Steve Jobs, while revered for his successes, was also not short on failures. The Apple integrated business model, combining software and hardware, was not the success that Microsoft enjoyed with a modular approach. NeXT wasn’t “next” either.
Think about your own life. When did you really learn the most? When you were successful or when you failed? I think you will agree with me that failure is a great teacher.
No matter how carefully we plan and execute our business plan, the nature of business is constant change. Business models come and business models go.
Radio went through this once before when TV was taking off in the 1950s. Radio saw its content leave for TV. Jack Benny, Milton Berle, Bob Hope, Bing Crosby, among so many more, all left radio for television. The prediction at that time was that radio would be dead in a couple of years. And there was good reason to think like that, because those very talented individuals were all the stars of Vaudeville.

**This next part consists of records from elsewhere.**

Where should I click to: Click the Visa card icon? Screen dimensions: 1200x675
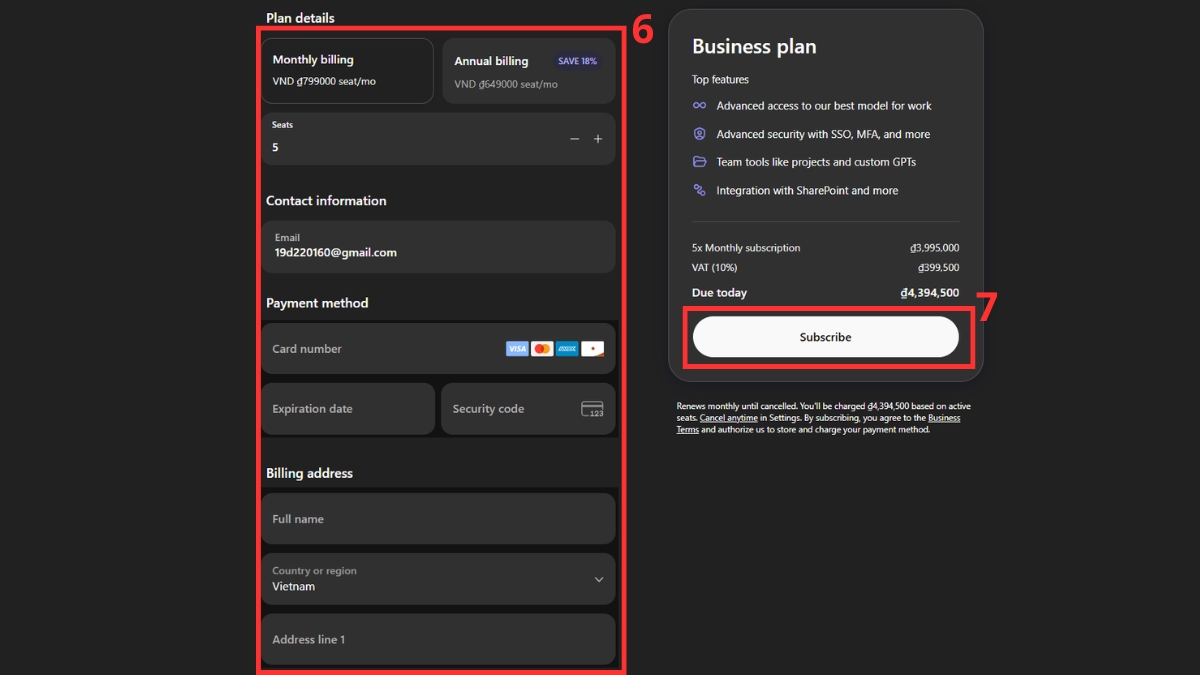point(516,349)
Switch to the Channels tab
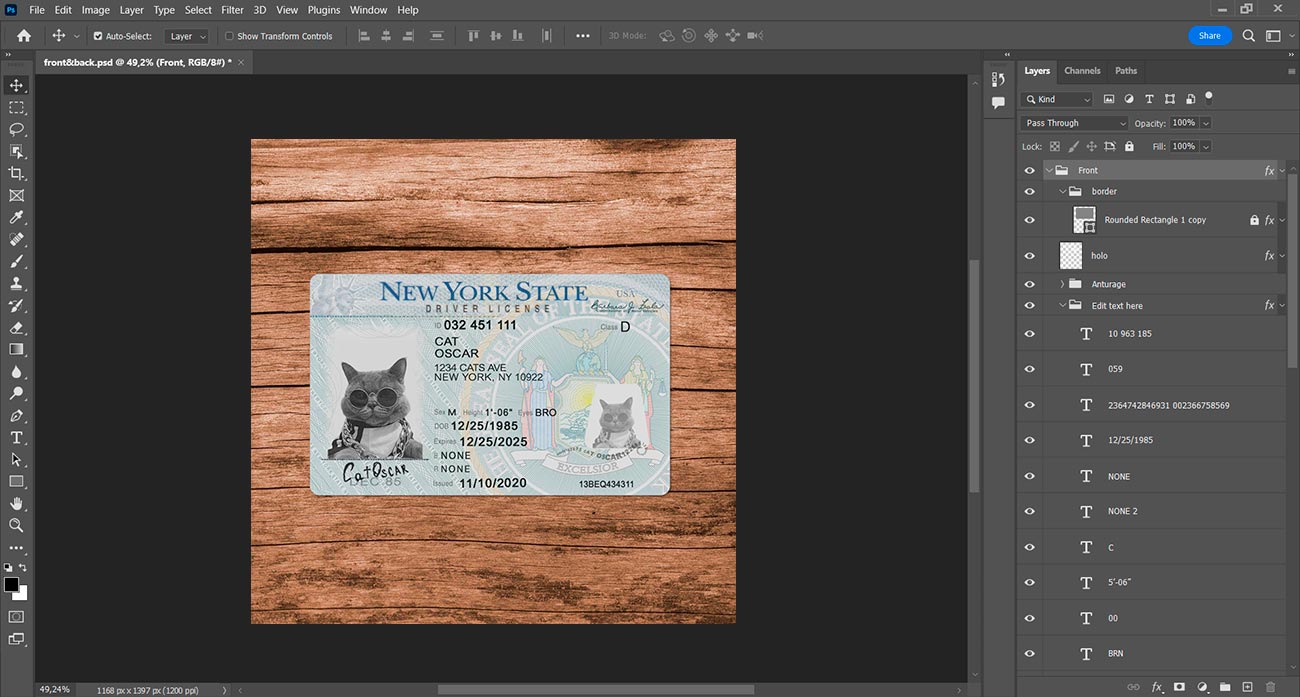1300x697 pixels. 1082,71
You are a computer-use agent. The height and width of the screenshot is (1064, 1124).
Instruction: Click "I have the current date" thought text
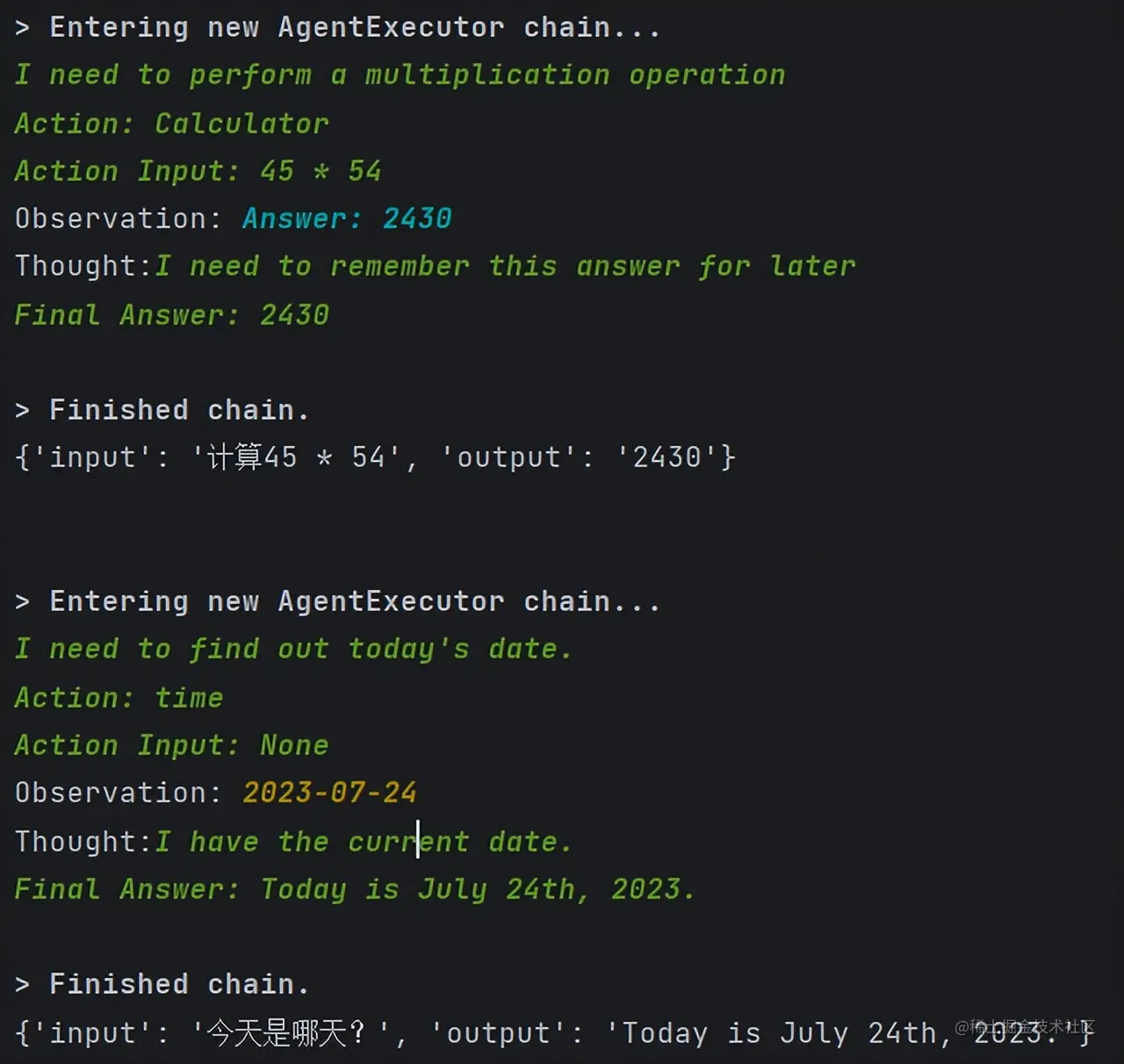click(x=364, y=842)
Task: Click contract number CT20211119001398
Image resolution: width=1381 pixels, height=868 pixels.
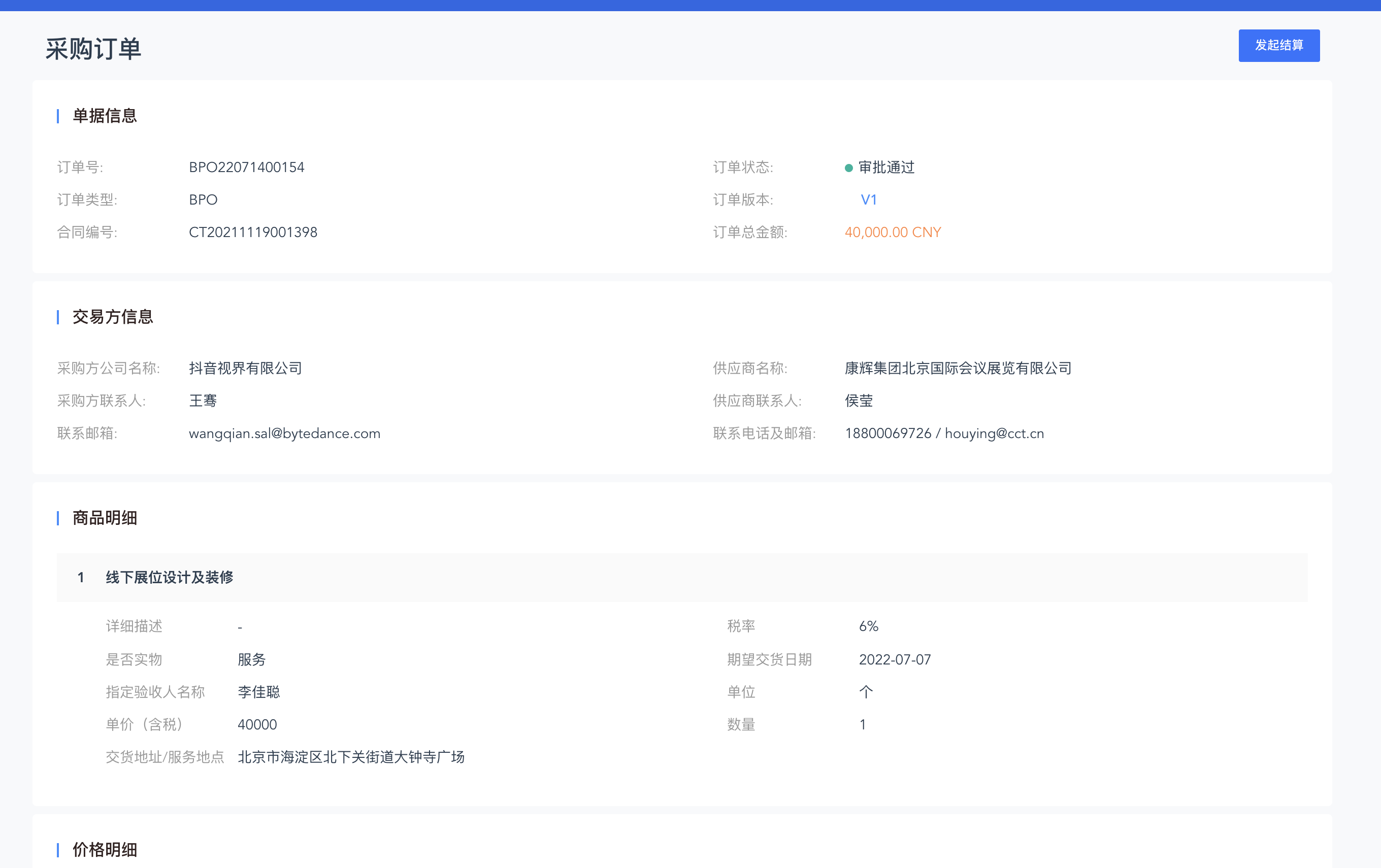Action: [253, 232]
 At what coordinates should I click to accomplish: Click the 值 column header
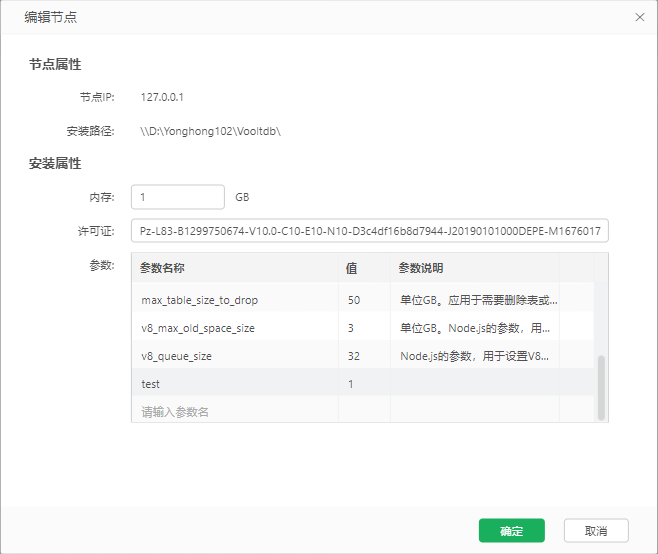pyautogui.click(x=352, y=269)
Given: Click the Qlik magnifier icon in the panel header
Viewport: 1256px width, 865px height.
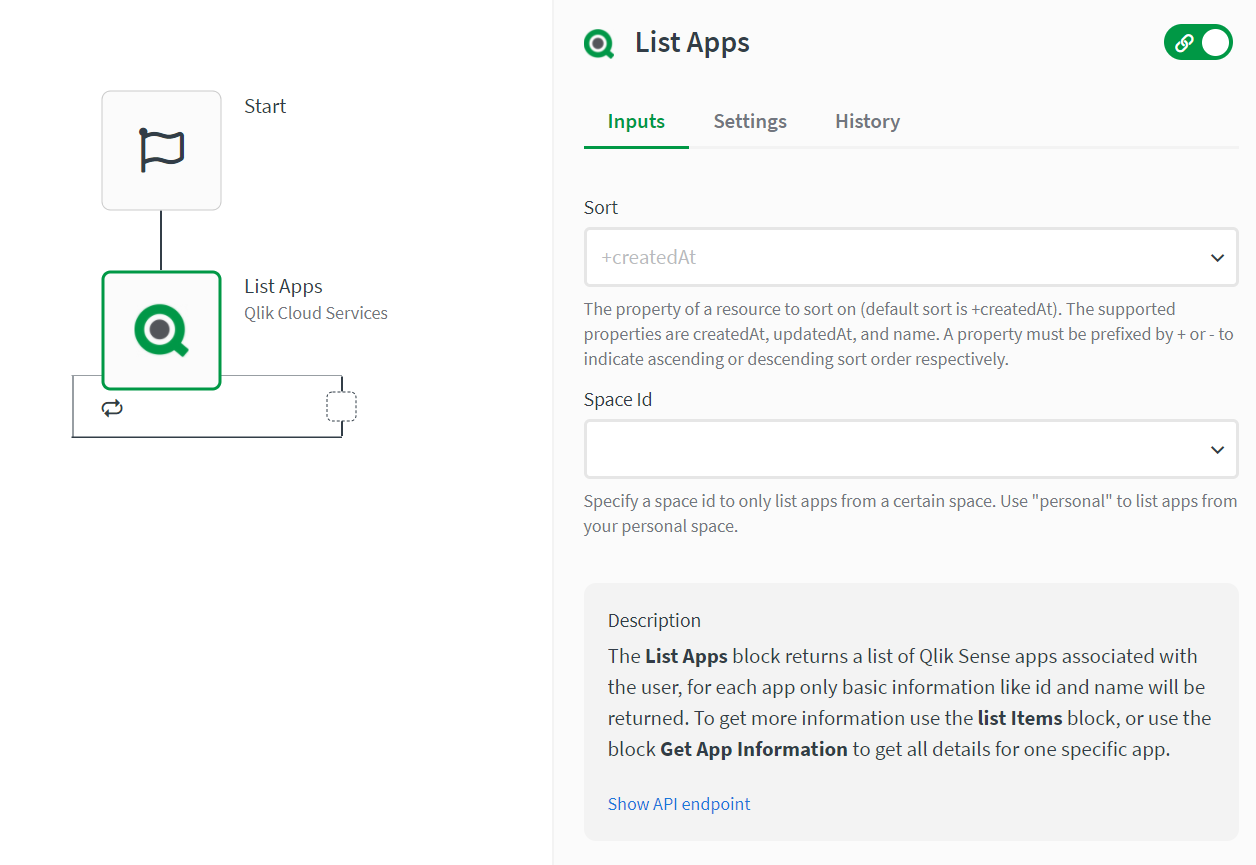Looking at the screenshot, I should point(598,43).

When they moved to radio, Vaudeville did indeed pass into the land of memories.
However, radio had people like Todd Storz and Gordon McLendon; innovators. Where once network radio ruled, the independent owned and operated radio stations would begin to break new ground. Top40 and talk radio among so many other innovations would come into existence. They would capture the imagination of a new generation of listeners. One of those they would inspire to dream of a radio career was me.
After over 42 years in commercial radio, today I teach a new generation about broadcasting. My goal is to light a flame of innovation in their minds to create the future of radio when they graduate. I believe they can do it too. What gives me pause is if they will be given the chance.
Today’s big radio operators are so busy minding their debt, they are afraid to innovate. I’m not just talking about the content that radio programs, but the business model that has allowed radio to support itself and the Internet technology that it uses as if it were just another transmitter to broadcast on.
This is not the radio world that attracted me back in the 60s and I’m not for a moment suggesting that we return to those days. The plate spinner of Vaudeville was good entertainment for its time, but it would not hold the attention of today’s audience.
My concern is radio got stuck in a time warp and it can’t get out.
People, like Steve Jobs, that drive great companies have the ability to never stop innovating and adapting their ideas until the world wakes up and sees them as being visionary. They also aren’t afraid of competing against themselves. The iPhone and iPad did away with the need for an iPod. But that didn’t stop Apple from building and sell both of them. (The iPod quietly was sun-set with the introduction of the iPhone 6 and 6+, but only after four hundred million had been sold.)
Radio needs its new generation of dreamers to be sure. I just hope that they are given the chance to fail until they one day are called “radio’s visionaries.”